A Câmara Municipal de Goiânia aprovou, por unanimidade, na terça-feira (7), um requerimento da vereadora Kátia Maria (PT) solicitando ao Ministério da Saúde dados oficiais sobre os repasses federais destinados ao estado de Goiás. A iniciativa visa esclarecer as alegações do governador Ronaldo Caiado (União Brasil), que acionou o Supremo Tribunal Federal (STF) contra a União, alegando falhas na transferência de recursos para a saúde estadual.
Segundo o texto aprovado, o objetivo é garantir transparência e assegurar à população o acesso a informações oficiais sobre a execução financeira dos recursos do Sistema Único de Saúde (SUS) em Goiás. A proposta contou com apoio integral dos parlamentares presentes.
“Apresentamos o requerimento para que o Ministério da Saúde nos envie dados oficiais e possamos confrontar com as informações apresentadas pelo governador, esclarecendo para a população o que de fato está acontecendo na saúde”, explicou Kátia Maria, vice-presidente da Comissão de Saúde e Assistência Social da Câmara.

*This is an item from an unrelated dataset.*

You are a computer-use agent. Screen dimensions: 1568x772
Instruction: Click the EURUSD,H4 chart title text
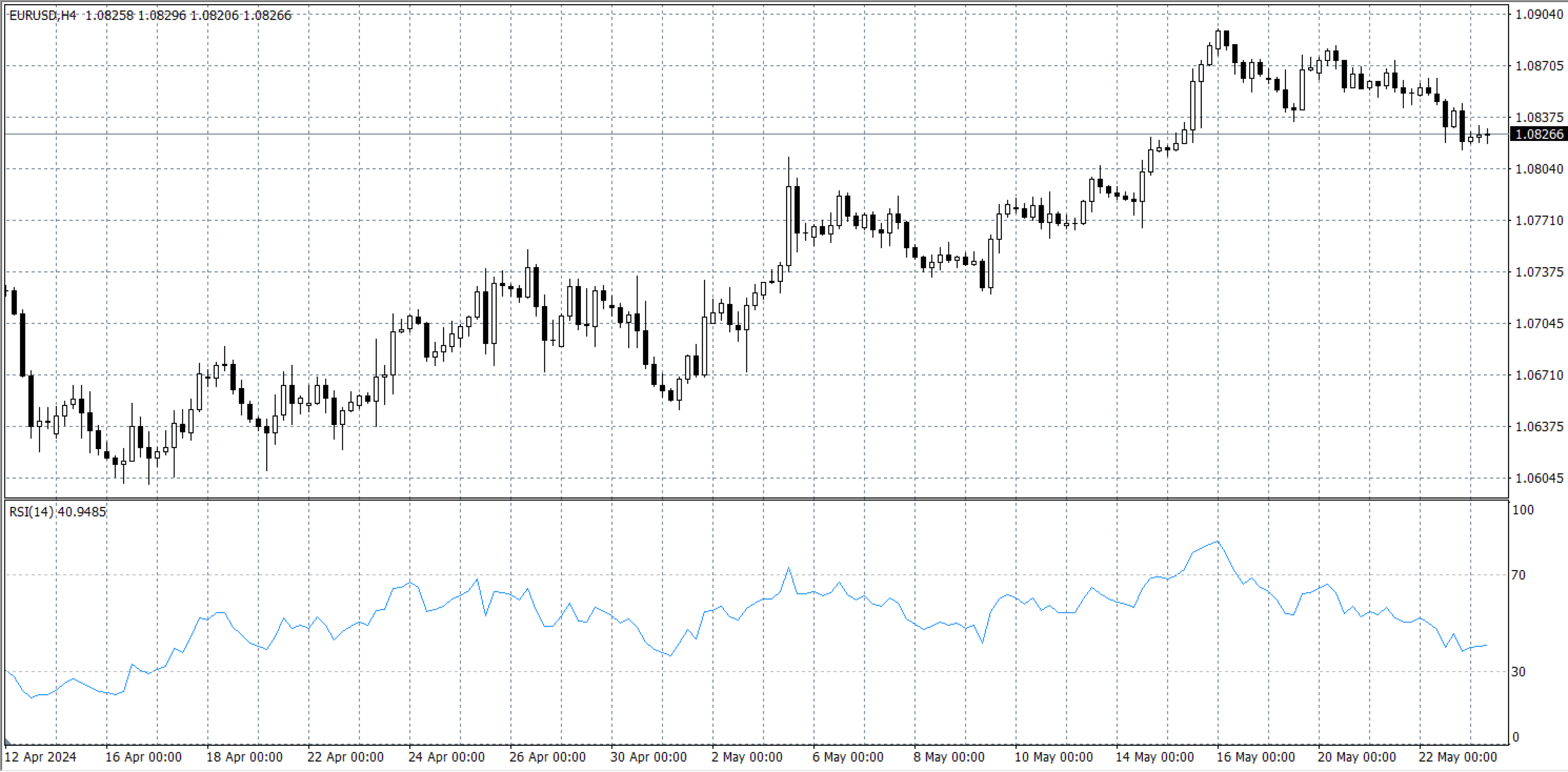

Durante discurso, a vereadora criticou a postura de Caiado, afirmando que o governador tenta transferir responsabilidades à União. “Ele terceirizou as unidades de saúde do estado e agora quer transferir a culpa pela sua má gestão. A responsabilidade é dele, mas ele quer colocar no colo do Governo Federal”, afirmou.
Kátia ainda associou a ação de Caiado a uma estratégia política-eleitoral, apontando que o governador estaria usando a pauta da saúde em função de sua pré-candidatura à Presidência da República. “Ele pode fazer sua pré-campanha, mas não pode se descuidar do estado de Goiás, que enfrenta sérios problemas diários”, destacou a vereadora.
O Ministério da Saúde respondeu que os repasses seguem critérios técnicos e legais e que os valores destinados a Goiás cresceram nos últimos anos, principalmente nas áreas de Média e Alta Complexidade (MAC) e Atenção Primária à Saúde (APS). Entre 2022 e 2024, os recursos do Teto MAC aumentaram 19%, passando de R$ 352,8 milhões para R$ 419,8 milhões, com adições que totalizam R$ 566,1 milhões em 2024. Na APS, o crescimento previsto para 2025 é de 56% em relação a 2022, chegando a R$ 1,7 bilhão.
Apesar desses números, Caiado manteve a ação no STF, alegando prejuízo de R$ 1,2 bilhão à saúde de Goiás em três anos e questionando critérios de distribuição de recursos. O governador também destacou a redução da participação da União no custeio da saúde estadual ao longo das últimas décadas, de 52% em 2002 para 40% atualmente.
O embate entre o governo estadual e federal agora segue sob análise do STF, enquanto a Câmara de Goiânia promete acompanhar o caso de perto e cobrar transparência total na execução financeira da saúde pública. O tema ganha destaque na política local, misturando gestão, disputas judiciais e estratégias eleitorais.